Muito louco, bicho!
A carta que mais amo no Tarô é o Louco. Ele é também o andarilho, o que não tem regras fixas, e permaneceu, até hoje, como o coringa — o que não se enquadra a nada e se adapta a tudo, a que muda o jogo.
No livro "Jung e o Tarô — uma jornada arquetípica", da Sallie Nichols, a epígrafe do capítulo sobre o Louco é um verso do William Blake —"Se o homem persistisse em sua loucura, tornar-se-ia sábio". Só que eu discordo da idéia de tornar-se sábio. A loucura em si é o caminho. O meio é a mensagem.
O louco tem a função do bobo da corte, mostra que o rei está nu. Mas como é muito desagradável este desnudamento, a sociedade estabelecida o veste com roupas de palhaço. Eis porque o humor pode ser tão corrosivo. É permitido a ele ser Louco. O Louco diz o que ninguém quer ouvir, faz o que ninguém se permite, vai onde outros tem medo de ir.
É o outro que nos rotula loucos. Somos o que somos, mais o que nos colocaram como sendo. Sem o outro talvez eu não fosse totalmente. Sei lá. Este negócio de acerto e erro acaba nos enredando. Se acerto, mas penso que erro, estou errada ou certa? Estou errada, porque penso que erro quando acerto. Mas estou certa porque acertei. Então errei em me achar errada.
Melhor deixar estes conceitos de lado. Não existe certo e errado em si, mas no contexto. Há um excelente conto russo — A conversão do diabo, de Andreiev — em que um diabo já velho e cansado tenta se converter ao catolicismo com a ajuda de um, inocente e também velho, pároco de aldeia. Os dois quase se matam porque é impossível explicar para a lógica racional do diabo as contradições da ética cristã. Tudo depende do contexto — matar, roubar, trair. Não há atiradores de pedra imunes ao erro.
Minha corda bamba é o paradoxo da loucura que se pensa desde sempre — manter controlado o delírio, enquadrá-la no racionalismo sem deixar que ele me manipule, entender meus demônios. Há uma lógica desagradável e implacável por trás da loucura. Talvez ela tenha me impedido de ser maior do que eu.
Ser racional é basicamente filtro. A loucura é a expansão da mente a um nível além do permitido para bem viver. O racional peneira o trigo e nos vende as lentilhas da realidade. Trocamos o paraíso pelo possível. Mas é o único jeito. A loucura é solitária.

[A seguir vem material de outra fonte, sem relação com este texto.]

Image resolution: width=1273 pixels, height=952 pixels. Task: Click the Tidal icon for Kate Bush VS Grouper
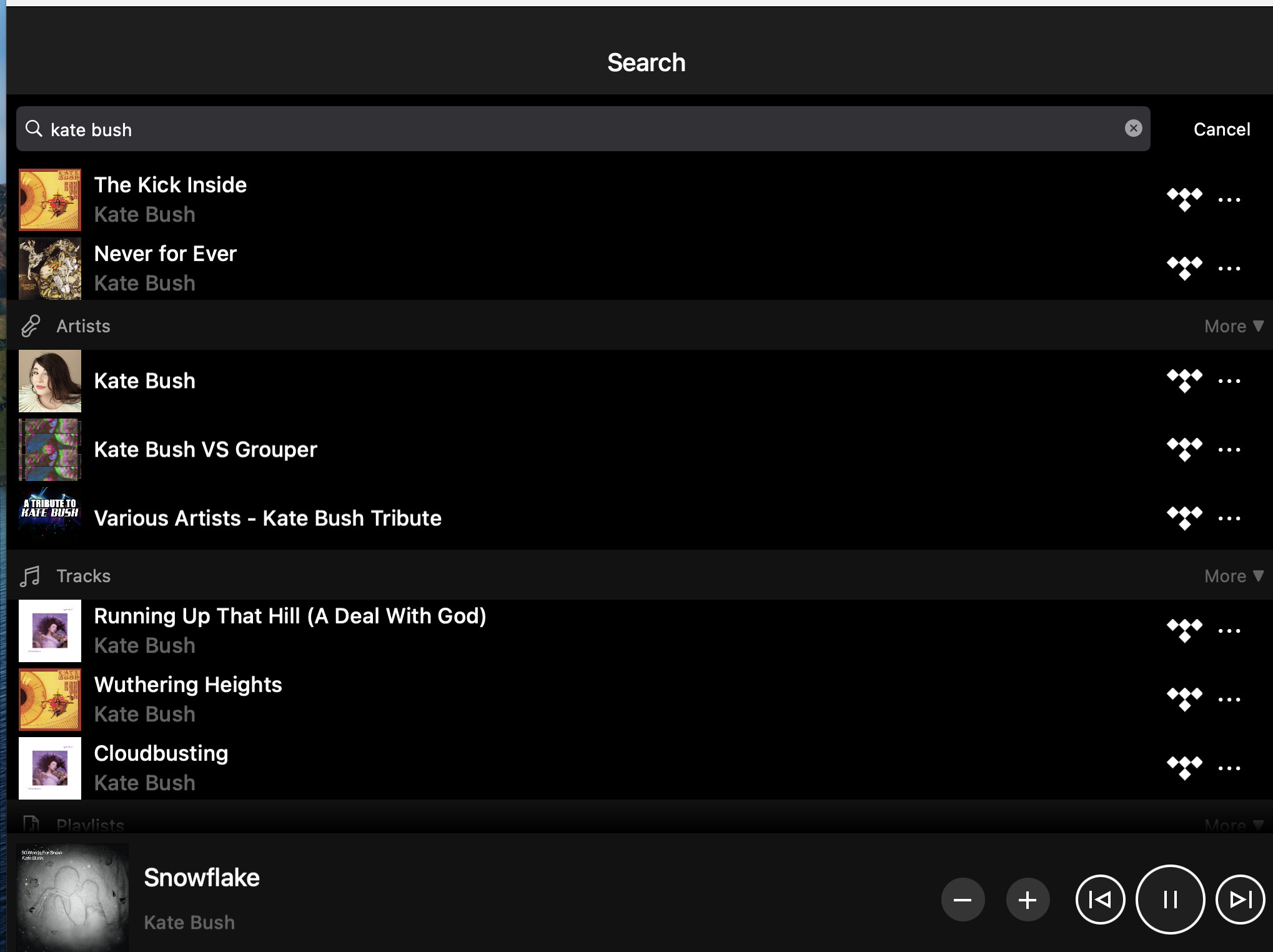tap(1184, 450)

O discurso do Louco é a não-linguagem. O discurso do Eu livre da realidade imposta. O Eu experimenta Eu e os Outros. O Louco talvez se aproxime do bebê que ainda não separou sujeito de objeto. O sentimento oceânico da expansão de consciência pode ser uma memória desta fase.
Enfim, tudo não precisa ser como sempre foi. Existem outras formas de perceber. Existe uma velha piada que diz: — O normal sabe que dois mais dois são quatro. O psicótico pensa que dois mais dois são cinco. O neurótico sabe que dois mais dois são quatro, mas é isto que ele não pode suportar.
A loucura pode ser nossa moeda para sobreviver num mundo sem sentido. Ou paga ou desce.